[Exercise passage]
Brinegar leaves huge legacy behind

By Juliette Coulter

Dallas Arboretum and Botanical Garden, an award-winning public garden, announces that President and CEO Mary Brinegar will retire from the organization in the next year. Brinegar, who has held the position for 27 years, will remain active until her successor is named. The Dallas Arboretum will form a committee to perform a national search.

Brinegar has been recognized for her accomplishments by many organizations.
Photo courtesy of the Dallas Arboretum

Brinegar announced her retirement to employees and the board on a milestone birthday for her. The Dallas Arboretum will also send the retirement news to its major donors and its 45,000 members.

Dallas Arboretum Board Chairman Jim Ryan said, “Mary shared with leadership more than two years ago that this was her plan. She stayed through the pandemic and its financial challenges, all the while strengthening her internal team to provide outstanding support for an incoming CEO. I want to thank Mary for her dedication to the Dallas Arboretum and the City of Dallas and for all she’s done over the past 27 years to make the Arboretum the jewel of the city. The entire Board appreciates her vision, her standard of excellence and her attention to detail given to all the work taking place in the garden through these many years. She has given the majority of her work life in service to the Dallas Arboretum, and we are one of the country’s top botanical gardens because of her efforts.”
[/Exercise passage]
[Records]
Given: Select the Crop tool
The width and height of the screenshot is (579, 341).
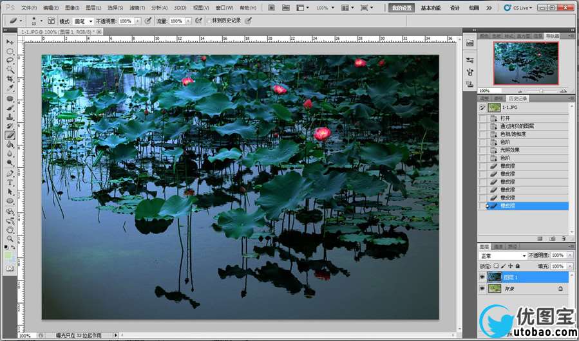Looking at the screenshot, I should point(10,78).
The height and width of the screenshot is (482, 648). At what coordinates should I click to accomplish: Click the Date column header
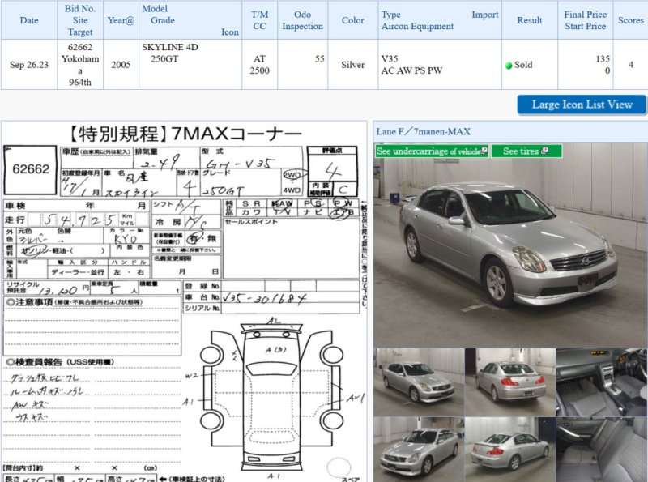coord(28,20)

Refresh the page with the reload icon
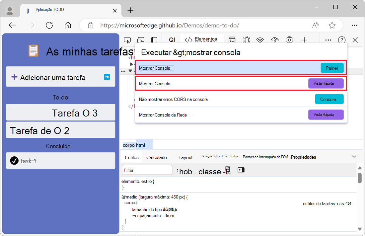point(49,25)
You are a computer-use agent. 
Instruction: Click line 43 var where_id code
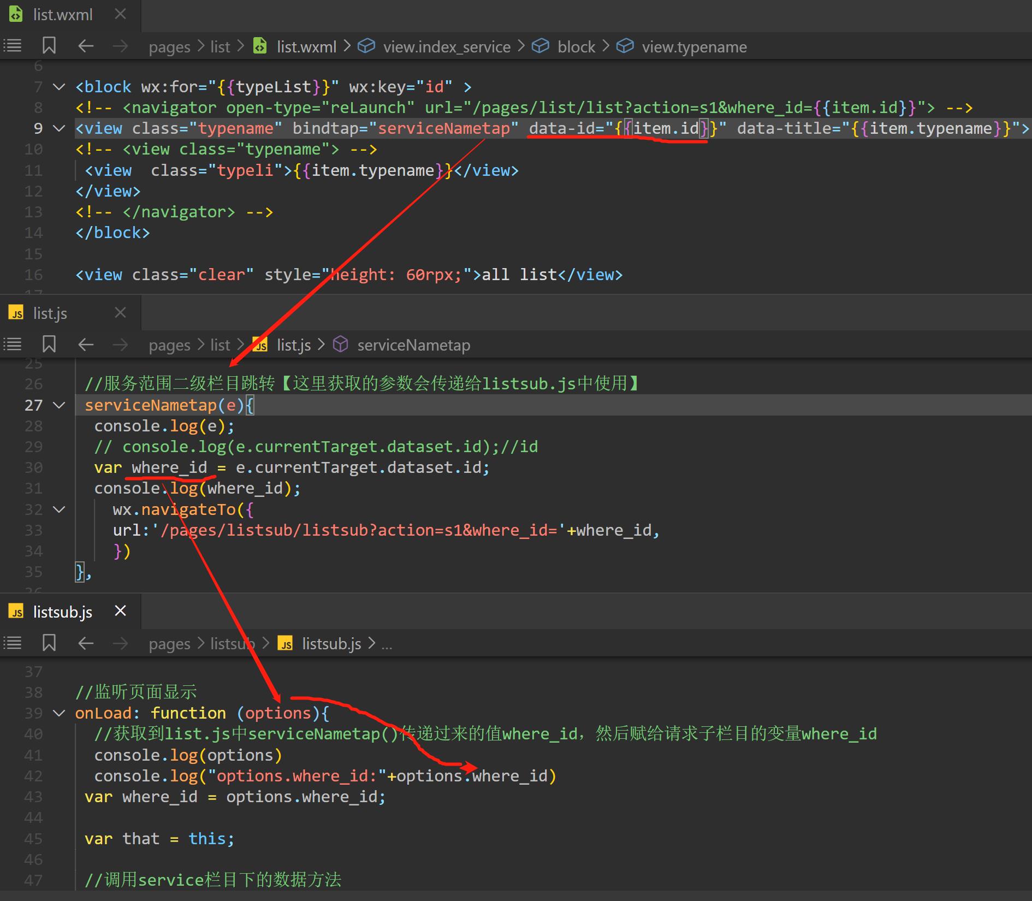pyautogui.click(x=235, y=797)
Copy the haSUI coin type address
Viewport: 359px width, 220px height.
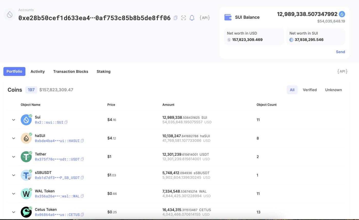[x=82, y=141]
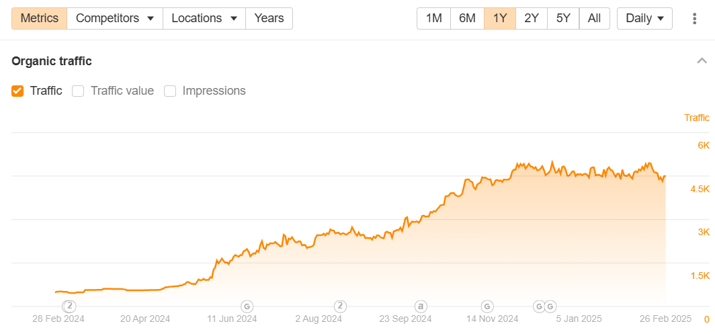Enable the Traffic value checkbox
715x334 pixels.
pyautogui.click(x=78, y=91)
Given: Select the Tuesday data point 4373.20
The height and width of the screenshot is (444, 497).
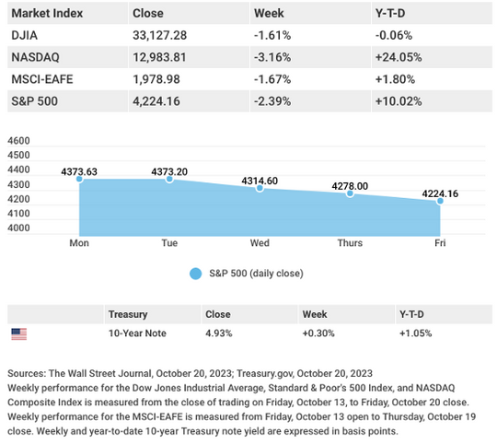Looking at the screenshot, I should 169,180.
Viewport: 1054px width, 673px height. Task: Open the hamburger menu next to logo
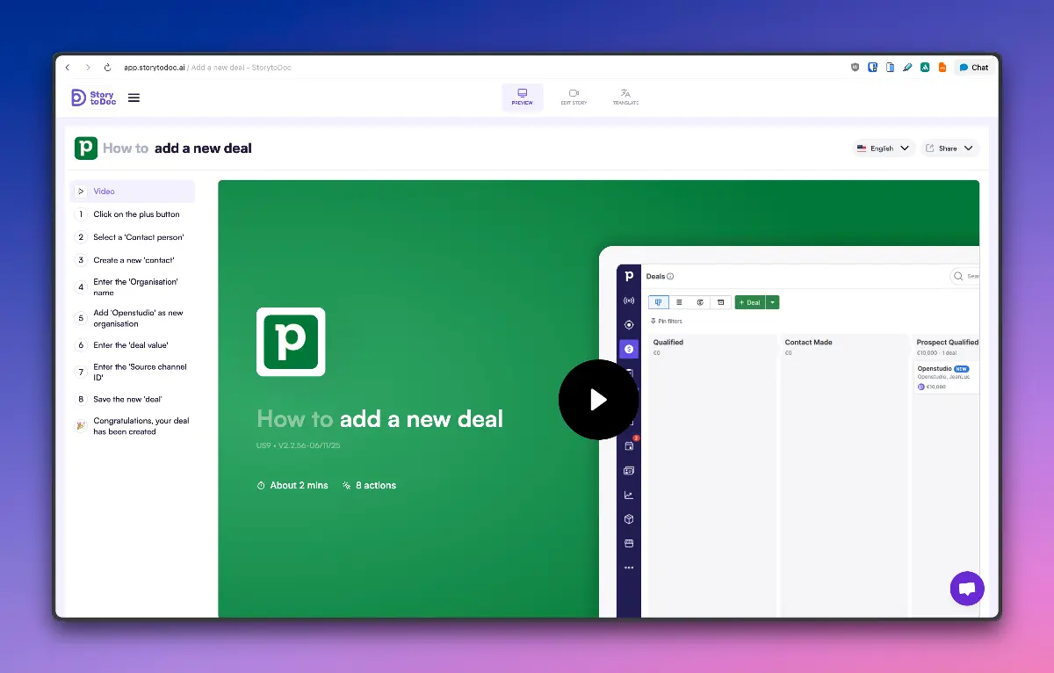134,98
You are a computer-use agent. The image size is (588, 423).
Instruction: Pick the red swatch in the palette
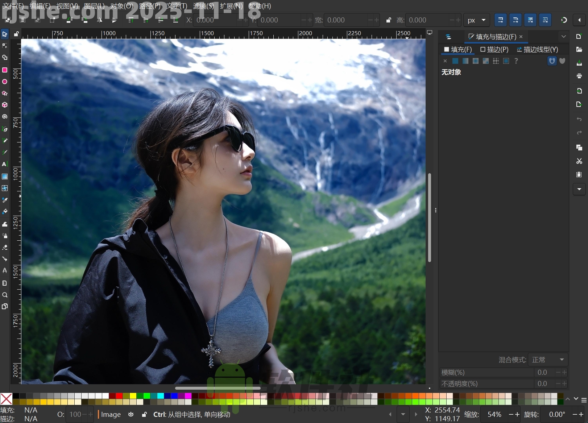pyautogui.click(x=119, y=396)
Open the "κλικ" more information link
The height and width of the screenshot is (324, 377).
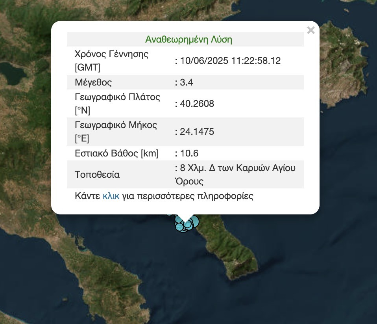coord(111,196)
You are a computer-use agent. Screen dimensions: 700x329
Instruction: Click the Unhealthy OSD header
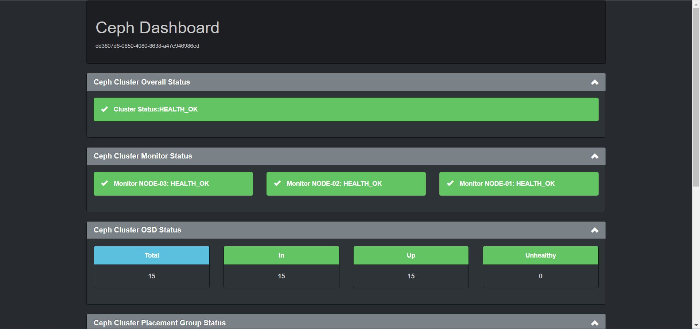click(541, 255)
[/Records]
[Records]
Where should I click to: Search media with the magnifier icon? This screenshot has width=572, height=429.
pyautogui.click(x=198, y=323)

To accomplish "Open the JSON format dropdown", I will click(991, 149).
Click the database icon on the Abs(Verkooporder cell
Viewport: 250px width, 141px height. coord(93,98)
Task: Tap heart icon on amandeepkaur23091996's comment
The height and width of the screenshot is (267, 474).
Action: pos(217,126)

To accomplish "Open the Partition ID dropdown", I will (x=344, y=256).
[/Records]
[Records]
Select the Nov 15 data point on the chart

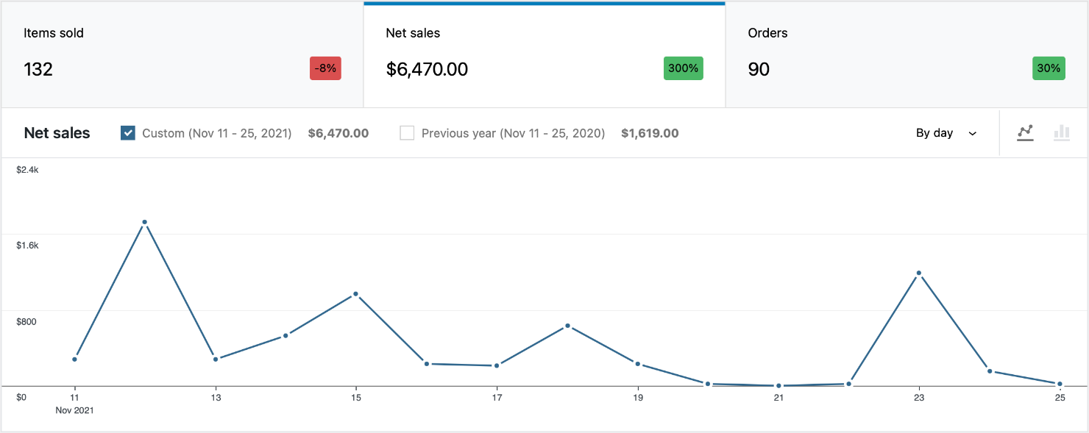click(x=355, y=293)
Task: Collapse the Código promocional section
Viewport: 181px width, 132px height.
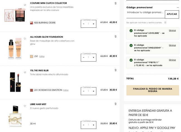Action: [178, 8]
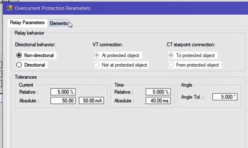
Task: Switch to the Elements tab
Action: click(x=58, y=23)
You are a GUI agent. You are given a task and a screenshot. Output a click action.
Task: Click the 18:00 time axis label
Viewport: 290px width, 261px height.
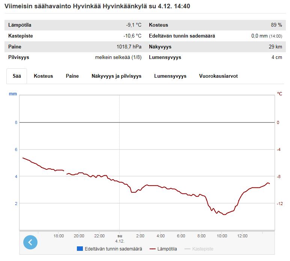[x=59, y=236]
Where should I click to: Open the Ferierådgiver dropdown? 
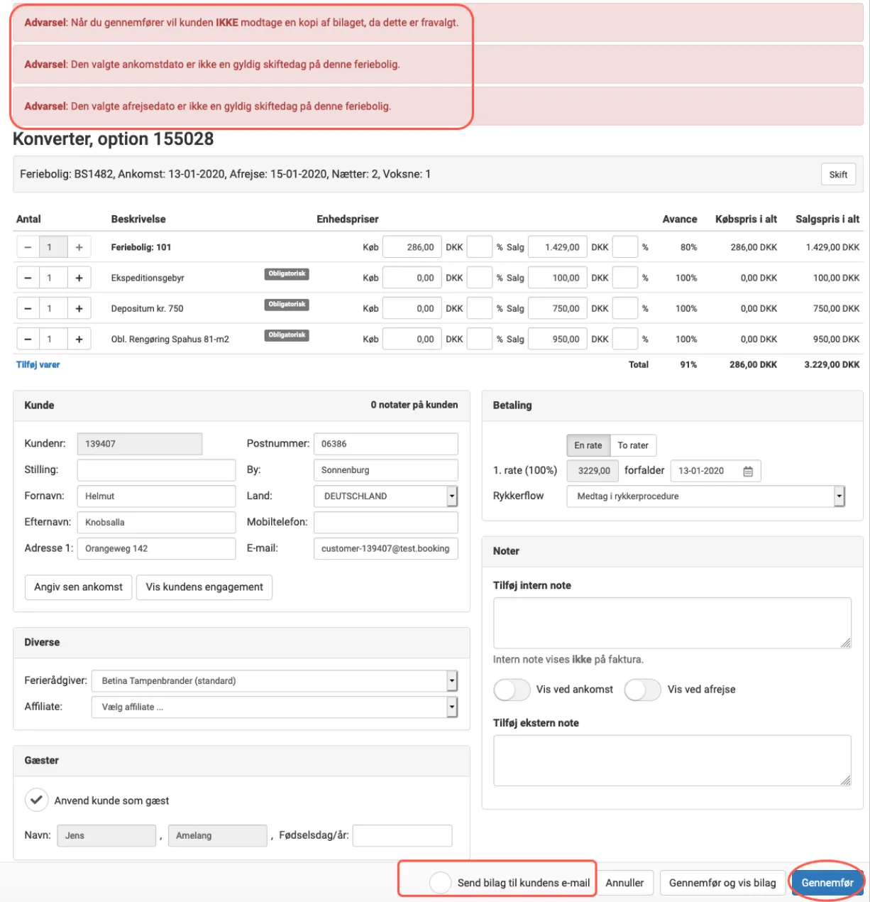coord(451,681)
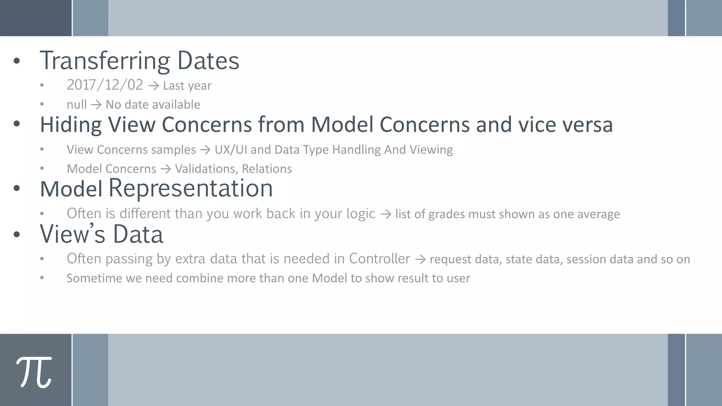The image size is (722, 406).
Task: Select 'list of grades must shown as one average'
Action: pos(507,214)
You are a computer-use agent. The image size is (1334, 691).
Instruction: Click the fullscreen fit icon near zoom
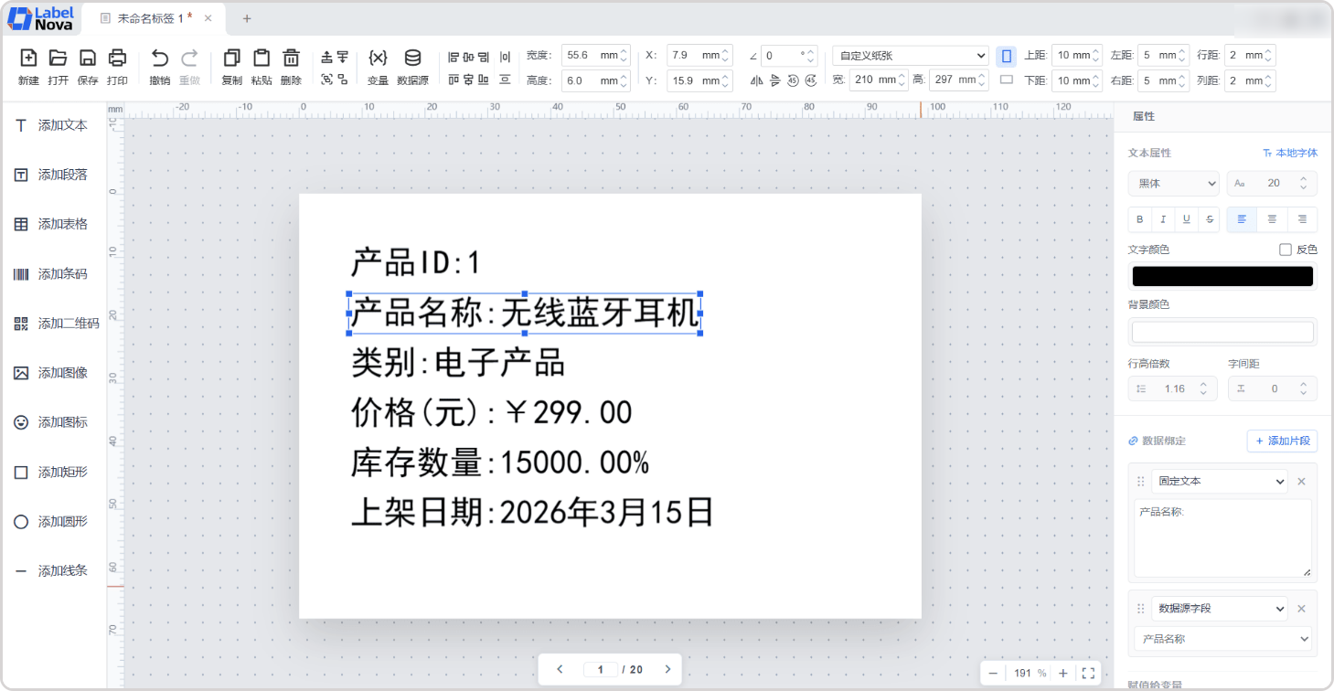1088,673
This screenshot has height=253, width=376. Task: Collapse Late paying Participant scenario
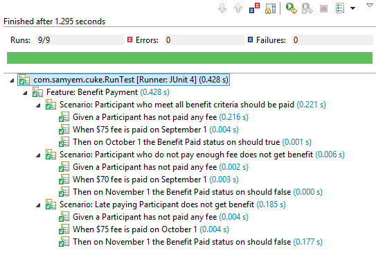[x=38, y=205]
[/Records]
▶ Set of tasks:
1) Echo the part of the article on Mary Brinegar's retirement from "Photo courtesy of" to "its 45,000 members.".
2) According to the article on Mary Brinegar's retirement, how many members does the Dallas Arboretum have?
3) Using the article on Mary Brinegar's retirement, explain what Jim Ryan says Brinegar did with her internal team while she stayed through the pandemic, and why.
The rows above are separate material and have nothing to do with the article on Mary Brinegar's retirement.

▶ Expected outputs:
1)
Photo courtesy of the Dallas Arboretum

Brinegar announced her retirement to employees and the board on a milestone birthday for her. The Dallas Arboretum will also send the retirement news to its major donors and its 45,000 members.

2) 45,000 members.

3) She strengthened her internal team. She did this so it could give outstanding support to an incoming CEO.